AVG aggregate function calculates the average value of a field across the records included in a query. While that is a straightforward operation, comparing the value in each record to the average presents a challenge. One way to do this is to use a subquery. A subquery is literally a query within a query, typically located within the
WHERE section of the main query.
Figure 1-29 shows a table of teams and their scores for the season. The task is to identify which teams have a season score that is greater than the average of all the scores.
A little finesse with SQL is required to identify the teams that beat the average. The
AVG aggregate function (see Finding the Sum or Average in a Set of Data)is needed, but it is not applied in the typical way in the query grid. unmatched_Figure 1-30 shows how the query is entered into the query grid.
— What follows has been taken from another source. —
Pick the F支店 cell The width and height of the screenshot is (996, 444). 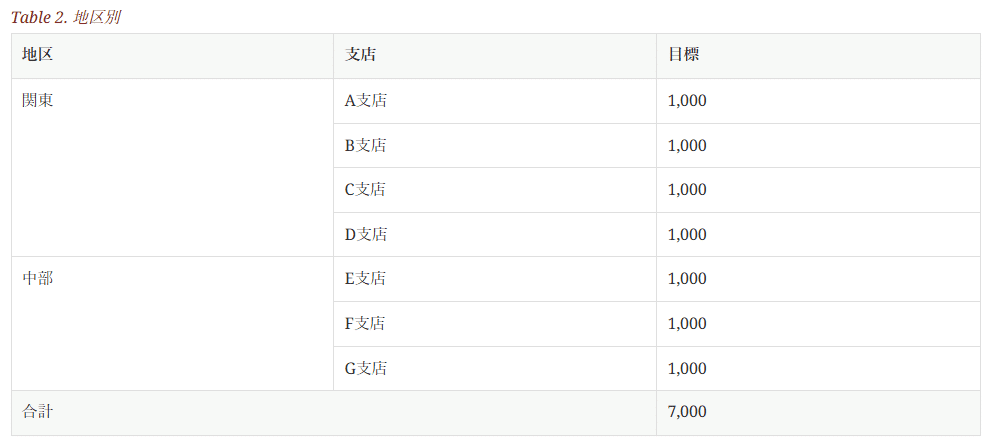pos(365,323)
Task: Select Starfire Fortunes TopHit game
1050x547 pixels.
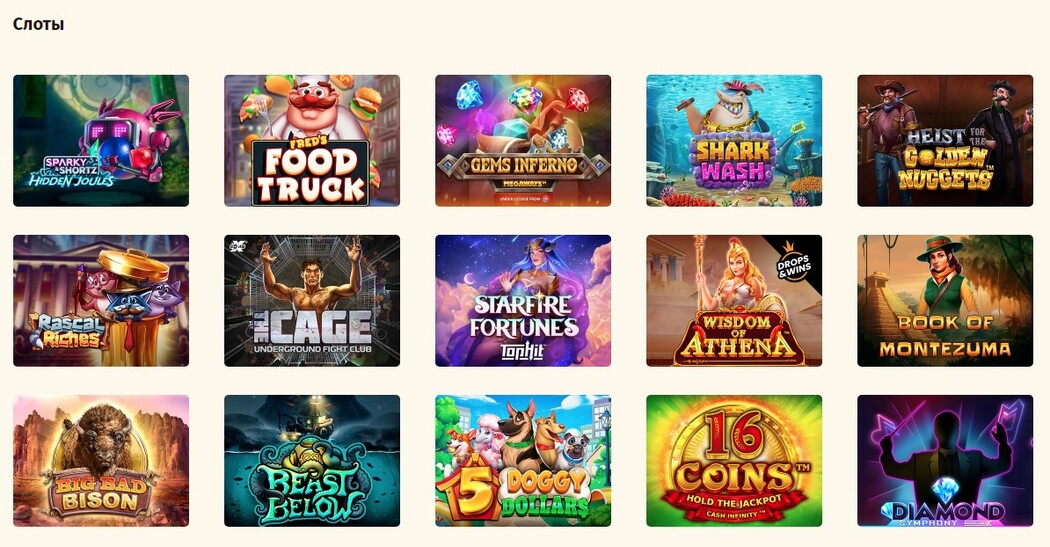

Select View → Totals while designing the query to display the Total row in the grid. Then, create an additional column in the grid based on the SeasonScore field. Don't select AVG in the Total row; instead, select Where from the drop-down list, and enter the subquery in the Criteria row.
In this example, the greater-than sign (>) precedes the subquery, since we are looking for scores that are greater than the average. The
AVG function appears in the subquery itself, which has the following syntax:
Select AVG(SeasonScore) From SeasonScores
Here's the full SQL statement:
SELECT Team, SeasonScore FROM SeasonScores WHERE (((SeasonScore)> (Select AVG(SeasonScore) From SeasonScores))) GROUP BY Team, SeasonScore ORDER BY Team;
In the preceding example, the subquery resides in the
WHERE section of the outer query. An alternative is to have the subquery act as one of the fields in the outer query's
SELECT section. Figure 1-31 shows two tables and a query. On the left is the SeasonScores table presented earlier. On the right is a related child table that lists game dates and locations for each team in the first table. The query, whose result is shown underneath the tables, has returned the date of the last game played by each team.
Here is the SQL statement of the Last Game Played Per Team query in Figure 1-31:
SELECT SeasonScores.Team, (Select Max(Date) From Games Where Games.TeamID = SeasonScores.TeamID) AS [Date Of Last Game] FROM SeasonScores;
The subquery is placed where a field would typically go. It is encased in parentheses and is given an alias for the field name (Date Of Last Game) outside of the subquery. Within the subquery is the join between the two tables.
There are other ways to return the same information, using different query constructs—for example, the tables could be joined and a
Date could be used. Working it in as a subquery serves here to illustrate a new method.
One of the advantages of using subqueries is the avoidance of nested queries. Let's look at an example. Say you have two tables: tblCustomers, which contains customer names; and tblCustomerReachOut, which contains the dates at which customers were contacted. The CustomerID field is present in both tables, as shown in Figure 1-32. Now, consider the task of gathering a list of customers who have not been contacted in more than 60 days.
Let's look at a common approach to extracting the desired information. First, a query is constructed that returns—from the table of contact dates—records in which the last contact date is more than 60 days from the present date, as shown in Figure 1-33.
The query in Figure 1-33 is then queried from another query. This next query effectively takes the records from the first query and matches them with customer names from the tblCustomers table. This second query is shown in Figure 1-34.
To summarize, two queries have been constructed, though one would do the trick. When this inefficient design is perpetuated repeatedly in a database, the database can become laden with dozens of queries that seem isolated on the surface. When viewing a list of all the queries in a database (on the Queries tab), there is no immediate method to know which queries are called by others. Nested queries do work, but they're often unnecessary.
SELECTDISTINCT tblCustomers.CustomerFirstName, tblCustomers.CustomerLastName, tblCustomers.CustomerAddr1 FROM tblCustomers WHERE (((tblCustomers.CustomerID) In (Select tblCustomerReachOut.CustomerID FROM tblCustomerReachOut WHERE DateDiff("d",[ContactDate],Now())>60)));
This SQL statement uses a subquery to return the CustomerIDs from the tblCustomerReachOut table for customers who were last contacted more than 60 days earlier (the
DateDiff function is used to calculate the elapsed time). The returned CustomerIDs are matched with related records in the tblCustomers table, thereby returning the customer names. Note that the SQL statement uses the
DISTINCT predicate (discussed in Returning Distinct Records), as the returned records from the tblCustomerReachOut table can include duplicate CustomerIDs. This makes sense because customers are likely to be contacted more than once. Using the
DISTINCT predicate ensures that the final returned list of names will not contain duplicates.